In this first chart, we show the short-term effect on the market of the release of the consumer-price index data over a twenty-three-year period. Immediately one’s eye is drawn to the dramatically higher levels on the far right of the chart.
From an announcement’s perspective, 2022 was the year of CPI data. Very understandable given investors’ concerns about the direction of inflation. This is clearly illustrated in the next chart which shows the 10 largest ranges, post the CPI data release, over the twenty-three-year period. Observe the concentration of data from 2022. Seven of the largest 10 occurred in 2022. This is in line, of course, with the inflation figures for 2022, which had the highest levels seen during the period from January 2000 to January 2023.
It is also worth noting how abnormal these half-hour ranges are. To give some context, if one were to plot a normal distribution of the ranges of all half-hour trading periods of during these twenty years, where would the highest range of 3.49%, which occurred with the CPI release in November 2022, lie? The answer—16 standard deviations from the mean. We should add the caveat, however: It is not necessarily a good idea to deploy a “normal” distribution when “abnormal” factors have the potential to distort the distribution. In said normal distribution, the 0.3% of all the half-hour trading periods that lie outside of “normal” behavior (greater than 3 standard deviations from the mean) account for a disproportionate amount of the market movement, approximately 4%.
So, what does the significance of the impact of the CPI data announcement on intraday volatility in 2022 look like relative to other factors? The next chart illustrates the 10 largest 30-minute ranges for S&P 500 futures in 2022.
The Federal Reserve’s Open Market Committee meeting is a staple of intraday volatility between the release of the minutes to the Fed Chair’s speech followed by its press conference. It is synonymous with sudden market swings. Once again from the perspective of a 30-minute range, only one of the five largest ranges was ascribed to the FOMC meeting, the other four were CPI data releases. In fact, five of the ten largest were following the CPI data release, four were FOMC-related and the final one was also on a CPI data release day, but later in the morning trading session, not during the 30 minutes immediately after the release.

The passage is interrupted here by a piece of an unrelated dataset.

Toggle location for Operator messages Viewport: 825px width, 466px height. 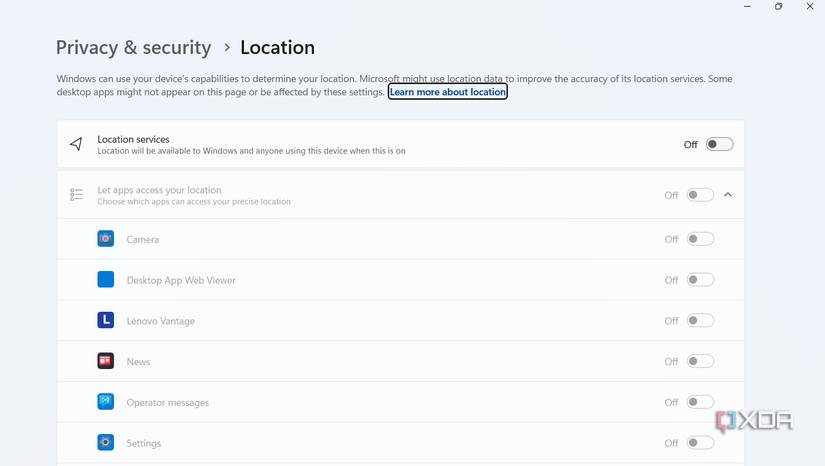click(x=700, y=402)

Understanding What You Actually Observed
So, what does one do with the information in the examples above? Or, more to the point, what should an AI-based investment strategy do with it? Pass or play? This very much depends on the manager behind constructing the AI model used with the strategy and, specifically, the manager’s thought process and decisions as to how what the AI model might observe will be interpreted and acted upon—or not.
For the quant-based portfolio manager whose outlook is to determine tail events and play those outliers, this information is highly relevant. Their deployment of AI will be pointed at seeking out the latent abnormalities, hidden in the assumed normal market behavior.

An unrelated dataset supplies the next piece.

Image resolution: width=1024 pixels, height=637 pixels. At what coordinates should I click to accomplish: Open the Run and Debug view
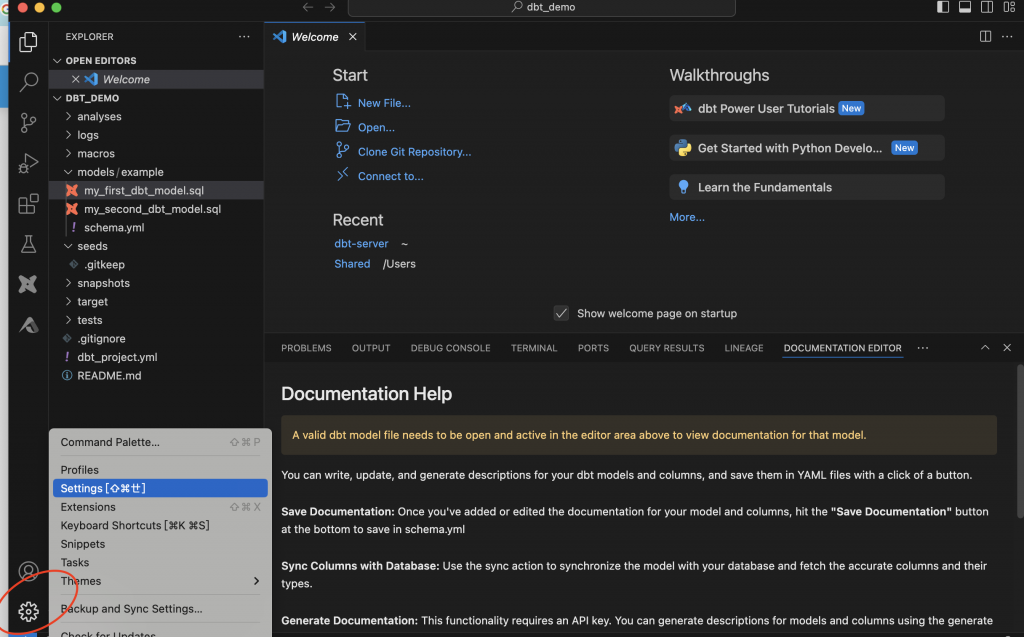point(28,163)
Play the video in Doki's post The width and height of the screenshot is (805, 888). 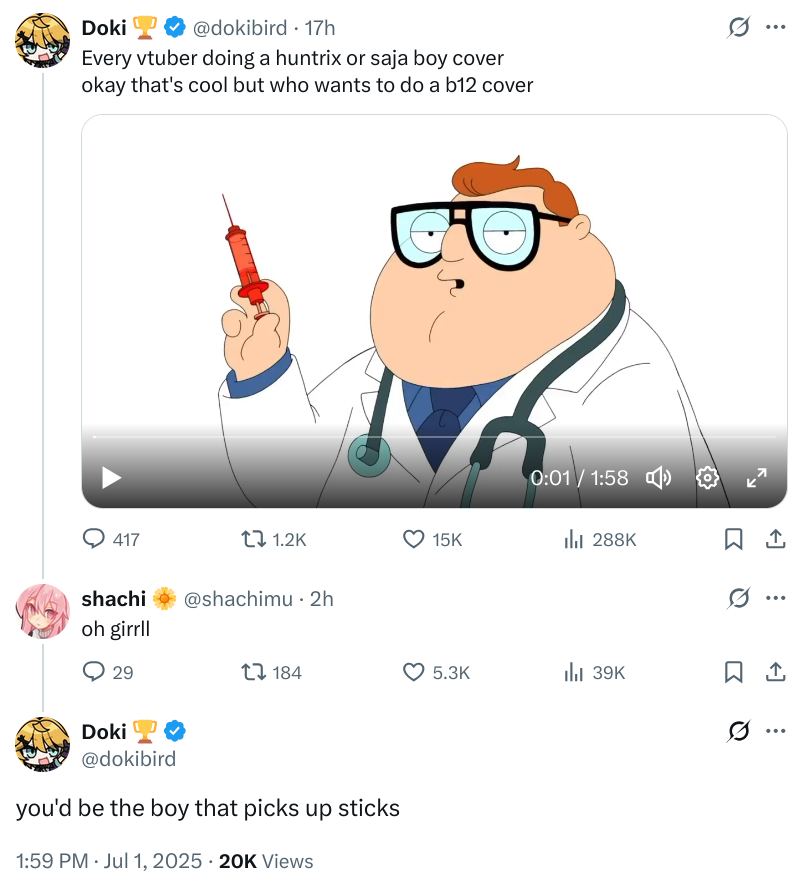[x=112, y=478]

If, on the other hand, a portfolio manager aims to play the longer game, with a view to weathering these abnormalities, then the AI system that manager uses should be directed at recognizing points that even non-quant, fundamental-based investors acknowledge. First, that the market is rife with abnormal behavior. Second, that an investment strategy, if it is to work over the long-term, has to be robust enough to take some hits and get things wrong, when the data is of the fickle kind.
In practice, that means on occasion not capturing a price appreciation, when the AI passes on or counter-plays an opportunity that the herd has played, and then profited from.
In the view of long-term investors—of which Plotinus counts itself as a member—it is the durable longer-term view that is more important. As more experienced investors recognize, these spiking moments are often the fruit of randomness and there is often a dearth of logic behind them. As such, they can turn from glory to the gutter on a coin toss. Unless the portfolio manager is committed to tail seeking as his or her explicit strategy, and where there is a deep methodology specifically in order to find the spikes, catching them is simply chance.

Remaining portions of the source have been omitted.